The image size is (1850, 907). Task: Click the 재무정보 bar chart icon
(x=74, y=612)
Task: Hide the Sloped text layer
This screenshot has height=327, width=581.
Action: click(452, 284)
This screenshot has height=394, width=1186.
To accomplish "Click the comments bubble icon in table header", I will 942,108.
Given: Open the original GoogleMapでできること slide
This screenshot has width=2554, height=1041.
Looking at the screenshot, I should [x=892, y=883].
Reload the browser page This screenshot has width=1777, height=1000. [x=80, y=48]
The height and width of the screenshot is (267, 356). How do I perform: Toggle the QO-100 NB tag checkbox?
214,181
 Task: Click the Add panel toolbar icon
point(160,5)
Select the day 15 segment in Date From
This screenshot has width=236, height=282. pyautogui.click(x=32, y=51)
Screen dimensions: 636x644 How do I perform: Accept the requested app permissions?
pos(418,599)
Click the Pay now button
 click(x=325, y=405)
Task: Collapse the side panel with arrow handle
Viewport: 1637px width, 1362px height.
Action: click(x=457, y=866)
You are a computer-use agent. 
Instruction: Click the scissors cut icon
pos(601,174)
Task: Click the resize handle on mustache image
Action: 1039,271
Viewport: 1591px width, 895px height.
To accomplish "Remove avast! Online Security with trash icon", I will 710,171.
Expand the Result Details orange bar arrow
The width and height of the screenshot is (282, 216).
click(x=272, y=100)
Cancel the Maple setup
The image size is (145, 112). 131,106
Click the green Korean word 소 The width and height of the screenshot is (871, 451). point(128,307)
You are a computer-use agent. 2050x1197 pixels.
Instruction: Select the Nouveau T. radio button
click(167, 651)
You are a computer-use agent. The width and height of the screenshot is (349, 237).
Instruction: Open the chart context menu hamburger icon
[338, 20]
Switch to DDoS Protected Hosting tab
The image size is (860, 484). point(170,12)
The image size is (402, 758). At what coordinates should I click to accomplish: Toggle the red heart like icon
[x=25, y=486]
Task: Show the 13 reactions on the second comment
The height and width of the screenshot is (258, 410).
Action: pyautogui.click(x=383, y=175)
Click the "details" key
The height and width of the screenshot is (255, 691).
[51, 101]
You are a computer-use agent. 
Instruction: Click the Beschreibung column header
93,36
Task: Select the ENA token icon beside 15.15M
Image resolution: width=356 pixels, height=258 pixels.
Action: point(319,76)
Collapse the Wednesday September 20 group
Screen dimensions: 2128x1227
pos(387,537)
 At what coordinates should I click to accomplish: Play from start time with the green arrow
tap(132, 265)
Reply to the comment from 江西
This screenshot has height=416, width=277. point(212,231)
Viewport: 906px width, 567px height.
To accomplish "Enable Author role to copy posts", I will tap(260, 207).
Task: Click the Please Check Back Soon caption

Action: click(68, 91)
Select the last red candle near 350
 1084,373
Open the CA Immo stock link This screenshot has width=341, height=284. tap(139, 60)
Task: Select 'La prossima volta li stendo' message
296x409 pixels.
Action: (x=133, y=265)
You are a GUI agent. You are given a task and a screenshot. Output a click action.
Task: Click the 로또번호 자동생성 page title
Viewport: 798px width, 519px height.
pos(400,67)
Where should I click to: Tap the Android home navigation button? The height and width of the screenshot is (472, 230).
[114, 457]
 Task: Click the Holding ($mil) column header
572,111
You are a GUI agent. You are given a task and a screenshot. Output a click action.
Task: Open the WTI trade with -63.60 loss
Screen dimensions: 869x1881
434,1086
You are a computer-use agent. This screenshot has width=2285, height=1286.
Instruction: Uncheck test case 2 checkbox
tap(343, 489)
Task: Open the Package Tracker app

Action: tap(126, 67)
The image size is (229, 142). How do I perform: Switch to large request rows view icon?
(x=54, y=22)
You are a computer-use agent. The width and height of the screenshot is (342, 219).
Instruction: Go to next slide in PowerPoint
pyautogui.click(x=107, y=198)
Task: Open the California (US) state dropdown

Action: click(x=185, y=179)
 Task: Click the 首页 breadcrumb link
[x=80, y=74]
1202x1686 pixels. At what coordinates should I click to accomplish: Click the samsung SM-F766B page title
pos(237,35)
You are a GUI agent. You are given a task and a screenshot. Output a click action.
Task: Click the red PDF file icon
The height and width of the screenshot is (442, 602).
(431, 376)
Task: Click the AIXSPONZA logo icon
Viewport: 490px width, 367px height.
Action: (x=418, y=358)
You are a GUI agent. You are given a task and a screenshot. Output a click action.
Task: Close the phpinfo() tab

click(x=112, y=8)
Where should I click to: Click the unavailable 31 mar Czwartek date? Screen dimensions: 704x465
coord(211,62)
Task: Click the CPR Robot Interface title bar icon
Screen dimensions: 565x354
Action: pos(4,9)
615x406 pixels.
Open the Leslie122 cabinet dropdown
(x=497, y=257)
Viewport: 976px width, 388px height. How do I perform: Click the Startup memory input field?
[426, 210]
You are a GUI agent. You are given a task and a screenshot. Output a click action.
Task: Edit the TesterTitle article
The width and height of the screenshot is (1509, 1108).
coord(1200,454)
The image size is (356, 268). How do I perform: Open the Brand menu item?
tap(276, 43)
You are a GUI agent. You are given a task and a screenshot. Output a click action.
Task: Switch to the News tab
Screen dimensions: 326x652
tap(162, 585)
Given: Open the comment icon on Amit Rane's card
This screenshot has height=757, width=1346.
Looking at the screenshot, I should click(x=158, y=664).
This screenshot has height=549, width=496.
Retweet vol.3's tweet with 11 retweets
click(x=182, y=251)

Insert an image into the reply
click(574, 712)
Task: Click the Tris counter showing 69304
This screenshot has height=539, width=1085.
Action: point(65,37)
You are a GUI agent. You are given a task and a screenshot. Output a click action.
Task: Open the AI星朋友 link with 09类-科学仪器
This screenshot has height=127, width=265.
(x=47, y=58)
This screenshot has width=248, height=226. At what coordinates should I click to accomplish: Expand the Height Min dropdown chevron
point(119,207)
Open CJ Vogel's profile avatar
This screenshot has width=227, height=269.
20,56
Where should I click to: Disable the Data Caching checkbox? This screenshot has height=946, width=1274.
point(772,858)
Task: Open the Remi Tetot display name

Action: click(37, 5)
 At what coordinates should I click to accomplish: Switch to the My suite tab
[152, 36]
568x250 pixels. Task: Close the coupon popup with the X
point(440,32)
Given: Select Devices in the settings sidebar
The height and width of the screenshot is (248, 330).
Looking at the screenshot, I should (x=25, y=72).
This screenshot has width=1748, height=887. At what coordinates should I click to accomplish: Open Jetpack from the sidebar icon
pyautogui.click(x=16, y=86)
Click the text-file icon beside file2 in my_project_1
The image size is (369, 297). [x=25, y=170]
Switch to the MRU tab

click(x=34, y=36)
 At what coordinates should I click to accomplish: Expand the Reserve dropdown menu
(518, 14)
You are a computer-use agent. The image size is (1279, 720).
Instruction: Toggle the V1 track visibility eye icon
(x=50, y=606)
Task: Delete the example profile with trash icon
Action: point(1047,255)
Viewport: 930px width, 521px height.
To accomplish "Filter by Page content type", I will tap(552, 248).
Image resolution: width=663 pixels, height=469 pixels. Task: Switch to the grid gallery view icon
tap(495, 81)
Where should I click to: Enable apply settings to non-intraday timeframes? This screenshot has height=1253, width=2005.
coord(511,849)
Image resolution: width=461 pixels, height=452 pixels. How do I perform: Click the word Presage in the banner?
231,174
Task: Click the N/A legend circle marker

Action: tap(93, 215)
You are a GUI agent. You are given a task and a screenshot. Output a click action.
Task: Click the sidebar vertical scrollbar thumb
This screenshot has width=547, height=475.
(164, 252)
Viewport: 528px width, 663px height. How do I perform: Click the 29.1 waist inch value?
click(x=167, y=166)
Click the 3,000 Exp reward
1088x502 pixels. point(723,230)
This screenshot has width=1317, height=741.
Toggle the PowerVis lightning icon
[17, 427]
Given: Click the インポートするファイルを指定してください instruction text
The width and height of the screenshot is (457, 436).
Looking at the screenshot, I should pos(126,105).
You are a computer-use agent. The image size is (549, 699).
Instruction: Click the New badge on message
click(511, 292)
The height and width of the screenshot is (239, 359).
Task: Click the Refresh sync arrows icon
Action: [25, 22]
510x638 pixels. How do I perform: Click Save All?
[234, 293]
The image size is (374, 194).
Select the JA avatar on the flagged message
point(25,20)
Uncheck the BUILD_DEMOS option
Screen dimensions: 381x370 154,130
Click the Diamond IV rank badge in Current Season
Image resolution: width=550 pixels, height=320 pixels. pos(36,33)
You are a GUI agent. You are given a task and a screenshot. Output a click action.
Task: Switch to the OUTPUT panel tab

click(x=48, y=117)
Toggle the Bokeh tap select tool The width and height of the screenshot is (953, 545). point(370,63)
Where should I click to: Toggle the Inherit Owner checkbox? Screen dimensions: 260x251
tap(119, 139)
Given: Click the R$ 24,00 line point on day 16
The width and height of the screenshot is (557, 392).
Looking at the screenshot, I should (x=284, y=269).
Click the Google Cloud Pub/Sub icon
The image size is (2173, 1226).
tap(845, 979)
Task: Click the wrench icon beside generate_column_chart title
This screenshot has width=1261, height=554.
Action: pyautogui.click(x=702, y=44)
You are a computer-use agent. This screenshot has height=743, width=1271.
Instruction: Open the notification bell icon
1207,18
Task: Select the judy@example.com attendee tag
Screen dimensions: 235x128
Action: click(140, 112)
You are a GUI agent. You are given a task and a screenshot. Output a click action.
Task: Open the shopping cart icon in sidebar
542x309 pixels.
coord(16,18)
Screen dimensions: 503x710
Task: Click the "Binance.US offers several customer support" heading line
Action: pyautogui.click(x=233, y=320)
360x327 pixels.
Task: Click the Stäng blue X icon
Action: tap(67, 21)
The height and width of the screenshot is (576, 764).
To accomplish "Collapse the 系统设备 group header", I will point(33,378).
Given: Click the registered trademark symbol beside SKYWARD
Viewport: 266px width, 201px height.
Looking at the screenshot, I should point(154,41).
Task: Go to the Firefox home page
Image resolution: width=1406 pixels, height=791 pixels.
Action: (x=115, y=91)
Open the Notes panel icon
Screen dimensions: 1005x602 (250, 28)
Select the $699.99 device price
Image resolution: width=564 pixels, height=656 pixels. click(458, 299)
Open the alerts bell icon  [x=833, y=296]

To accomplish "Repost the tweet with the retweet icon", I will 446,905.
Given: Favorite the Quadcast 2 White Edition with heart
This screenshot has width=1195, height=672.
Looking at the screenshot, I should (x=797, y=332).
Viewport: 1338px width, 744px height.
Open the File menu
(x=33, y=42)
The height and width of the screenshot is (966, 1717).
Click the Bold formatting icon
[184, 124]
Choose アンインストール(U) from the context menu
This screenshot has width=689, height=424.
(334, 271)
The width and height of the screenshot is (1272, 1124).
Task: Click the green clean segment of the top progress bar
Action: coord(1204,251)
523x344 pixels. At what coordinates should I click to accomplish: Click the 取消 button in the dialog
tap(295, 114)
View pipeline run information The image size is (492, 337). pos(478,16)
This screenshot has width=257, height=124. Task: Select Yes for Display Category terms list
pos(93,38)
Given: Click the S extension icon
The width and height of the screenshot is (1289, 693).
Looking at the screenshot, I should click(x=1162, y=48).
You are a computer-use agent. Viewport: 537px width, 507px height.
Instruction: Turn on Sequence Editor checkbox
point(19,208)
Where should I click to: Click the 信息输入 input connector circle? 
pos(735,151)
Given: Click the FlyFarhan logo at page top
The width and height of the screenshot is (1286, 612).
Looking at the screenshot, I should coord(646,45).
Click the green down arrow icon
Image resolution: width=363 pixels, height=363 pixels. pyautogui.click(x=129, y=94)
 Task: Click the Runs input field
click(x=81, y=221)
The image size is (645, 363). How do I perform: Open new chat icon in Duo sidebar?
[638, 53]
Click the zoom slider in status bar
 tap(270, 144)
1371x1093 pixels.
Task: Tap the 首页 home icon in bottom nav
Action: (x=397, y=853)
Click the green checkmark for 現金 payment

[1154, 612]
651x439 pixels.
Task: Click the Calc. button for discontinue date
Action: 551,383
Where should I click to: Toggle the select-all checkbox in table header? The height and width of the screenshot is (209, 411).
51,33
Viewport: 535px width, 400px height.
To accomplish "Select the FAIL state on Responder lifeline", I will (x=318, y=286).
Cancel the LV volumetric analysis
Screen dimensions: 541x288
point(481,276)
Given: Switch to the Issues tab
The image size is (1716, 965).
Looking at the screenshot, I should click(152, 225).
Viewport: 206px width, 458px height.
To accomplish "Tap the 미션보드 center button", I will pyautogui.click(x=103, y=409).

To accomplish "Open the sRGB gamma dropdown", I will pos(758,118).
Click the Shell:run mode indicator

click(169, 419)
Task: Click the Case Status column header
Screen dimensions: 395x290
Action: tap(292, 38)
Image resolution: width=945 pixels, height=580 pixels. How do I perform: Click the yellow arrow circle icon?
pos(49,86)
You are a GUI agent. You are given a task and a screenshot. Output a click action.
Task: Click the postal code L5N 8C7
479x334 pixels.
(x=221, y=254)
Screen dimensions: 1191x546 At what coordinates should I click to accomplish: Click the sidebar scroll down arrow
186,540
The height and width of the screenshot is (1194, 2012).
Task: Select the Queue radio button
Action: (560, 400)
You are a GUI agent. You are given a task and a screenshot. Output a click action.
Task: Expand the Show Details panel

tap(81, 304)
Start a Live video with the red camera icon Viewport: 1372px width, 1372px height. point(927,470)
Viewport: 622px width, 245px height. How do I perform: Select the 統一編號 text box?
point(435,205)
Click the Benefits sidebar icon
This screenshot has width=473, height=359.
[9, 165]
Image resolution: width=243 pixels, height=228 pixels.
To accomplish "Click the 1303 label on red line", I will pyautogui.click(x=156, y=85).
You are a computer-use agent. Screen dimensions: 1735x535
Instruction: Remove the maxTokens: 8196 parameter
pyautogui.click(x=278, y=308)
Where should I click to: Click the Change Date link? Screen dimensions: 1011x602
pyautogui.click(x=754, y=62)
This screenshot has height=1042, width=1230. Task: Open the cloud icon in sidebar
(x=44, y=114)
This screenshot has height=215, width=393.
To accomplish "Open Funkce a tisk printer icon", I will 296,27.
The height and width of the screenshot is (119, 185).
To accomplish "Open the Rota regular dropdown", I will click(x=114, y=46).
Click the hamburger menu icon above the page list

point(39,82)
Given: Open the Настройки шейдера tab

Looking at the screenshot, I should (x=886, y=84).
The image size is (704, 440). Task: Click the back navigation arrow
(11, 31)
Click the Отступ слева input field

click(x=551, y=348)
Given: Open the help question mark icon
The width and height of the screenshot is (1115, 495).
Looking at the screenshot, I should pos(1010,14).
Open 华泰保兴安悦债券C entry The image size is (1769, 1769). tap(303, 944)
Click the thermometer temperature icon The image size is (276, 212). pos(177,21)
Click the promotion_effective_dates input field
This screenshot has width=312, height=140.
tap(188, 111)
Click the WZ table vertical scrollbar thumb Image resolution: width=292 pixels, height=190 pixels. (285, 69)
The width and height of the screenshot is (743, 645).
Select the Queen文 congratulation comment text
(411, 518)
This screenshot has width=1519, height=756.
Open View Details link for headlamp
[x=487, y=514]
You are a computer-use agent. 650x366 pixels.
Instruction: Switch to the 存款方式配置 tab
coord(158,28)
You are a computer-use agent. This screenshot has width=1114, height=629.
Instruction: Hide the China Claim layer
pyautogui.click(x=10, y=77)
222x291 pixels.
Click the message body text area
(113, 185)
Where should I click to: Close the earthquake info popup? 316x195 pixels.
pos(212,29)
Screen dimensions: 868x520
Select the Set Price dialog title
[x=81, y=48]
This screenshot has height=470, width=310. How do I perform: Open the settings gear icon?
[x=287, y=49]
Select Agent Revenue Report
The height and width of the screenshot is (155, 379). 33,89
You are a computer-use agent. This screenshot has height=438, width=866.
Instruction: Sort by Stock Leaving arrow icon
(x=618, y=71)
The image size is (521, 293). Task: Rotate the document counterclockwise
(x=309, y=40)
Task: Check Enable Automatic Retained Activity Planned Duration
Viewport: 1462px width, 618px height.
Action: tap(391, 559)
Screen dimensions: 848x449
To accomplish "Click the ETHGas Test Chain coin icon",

----------------------------------------

STATED PROBLEM> Rewrite the lines of the material beginning with the line containing "Task: Click the wrench" and continuing through the line containing "Action: pyautogui.click(x=702, y=44)", substituting "gear" for "wrench" and leaving everything else unchanged.

EXERCISE OUTPUT>
Task: Click the gear icon beside generate_column_chart title
This screenshot has width=1261, height=554.
Action: pyautogui.click(x=702, y=44)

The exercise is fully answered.